Desenvolvimento Humano

27 de Abril, 2018

O HOMEM INÚTIL

Nesse além-mundo de meus pensamentos, viajei, sorvendo uma cerveja gelada, escura, forte e com aquele sabor amargo de especiarias, característico das belgas de boa cepa. A rede balançava suavemente e meu olhar focava somente as árvores da mata vizinha.

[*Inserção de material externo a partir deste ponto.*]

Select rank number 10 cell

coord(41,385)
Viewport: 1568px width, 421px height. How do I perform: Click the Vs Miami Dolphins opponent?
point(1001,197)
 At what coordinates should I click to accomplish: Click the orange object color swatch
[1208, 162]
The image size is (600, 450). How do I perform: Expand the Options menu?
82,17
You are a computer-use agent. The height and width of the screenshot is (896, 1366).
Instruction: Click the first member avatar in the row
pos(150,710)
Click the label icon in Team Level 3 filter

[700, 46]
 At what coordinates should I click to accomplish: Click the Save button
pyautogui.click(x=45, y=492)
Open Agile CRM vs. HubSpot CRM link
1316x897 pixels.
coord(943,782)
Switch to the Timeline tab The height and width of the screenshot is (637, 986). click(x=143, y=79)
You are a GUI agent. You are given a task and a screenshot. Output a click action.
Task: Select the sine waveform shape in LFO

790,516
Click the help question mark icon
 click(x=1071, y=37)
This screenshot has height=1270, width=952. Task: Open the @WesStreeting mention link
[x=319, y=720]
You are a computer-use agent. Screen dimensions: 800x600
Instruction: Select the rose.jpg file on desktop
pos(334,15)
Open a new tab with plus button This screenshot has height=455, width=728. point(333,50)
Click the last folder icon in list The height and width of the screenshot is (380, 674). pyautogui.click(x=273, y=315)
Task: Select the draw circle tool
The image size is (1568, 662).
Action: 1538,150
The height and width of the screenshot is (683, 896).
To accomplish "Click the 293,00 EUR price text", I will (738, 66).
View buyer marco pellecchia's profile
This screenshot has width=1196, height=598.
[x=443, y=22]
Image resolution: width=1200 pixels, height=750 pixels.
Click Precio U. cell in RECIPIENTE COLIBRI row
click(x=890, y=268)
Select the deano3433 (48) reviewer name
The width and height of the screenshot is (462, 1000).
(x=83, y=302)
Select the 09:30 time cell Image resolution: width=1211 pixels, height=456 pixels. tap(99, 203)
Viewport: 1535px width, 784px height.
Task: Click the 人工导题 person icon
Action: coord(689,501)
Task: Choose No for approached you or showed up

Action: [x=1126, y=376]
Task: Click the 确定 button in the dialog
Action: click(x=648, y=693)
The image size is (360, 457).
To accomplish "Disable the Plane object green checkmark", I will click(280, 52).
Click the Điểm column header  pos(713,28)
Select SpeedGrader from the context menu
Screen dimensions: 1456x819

Repentinamente, me veio novamente a lembrança de um grande problema, que já está em pauta, que é o surgimento da classe dos homens inúteis. As previsões dão conta de que isso acontecerá até o ano de 2050. Com certeza essa lembrança veio do incomodo que me causou, quando li o tema.

Pensei muito e concluí, que se essa característica de utilidade é apenas de serventia, é pouco para o Homem. Torna-se igual a coisa. Não é?

Martelo serve para pregar pregos e cachorro serve para vigiar. Pois é, um amigo, me disse que o sogro dele, fazendeiro, dizia – esse cachorro não serve para nada, larga ele aí. Claro, se não servia para vigiar e não ajudava na lida com o gado, não servia para nada mesmo, na visão dele.

Essa classe de inúteis será apenas uma das resultantes, das tendências futuras das inovações. Será a classe sem emprego, pela falta de qualificação, pelo não acompanhamento da evolução e por terem sido substituídos pela Inteligência Artificial e Automação. Lembremos que todas as atividades rotineiras e mecânicas, serão automatizadas e realizadas por robôs.

A situação ainda irá piorar e não é pelo meu desejo. Juntando o advento do surgimento dessa classe, com a extensão da vida, ou seja, a possibilidade real de nos mantermos vivos por muito mais tempo, além dos 80, 90 e mais de 100 anos. Teremos a classe pária dos inúteis e zumbis. Dá até um frio na espinha.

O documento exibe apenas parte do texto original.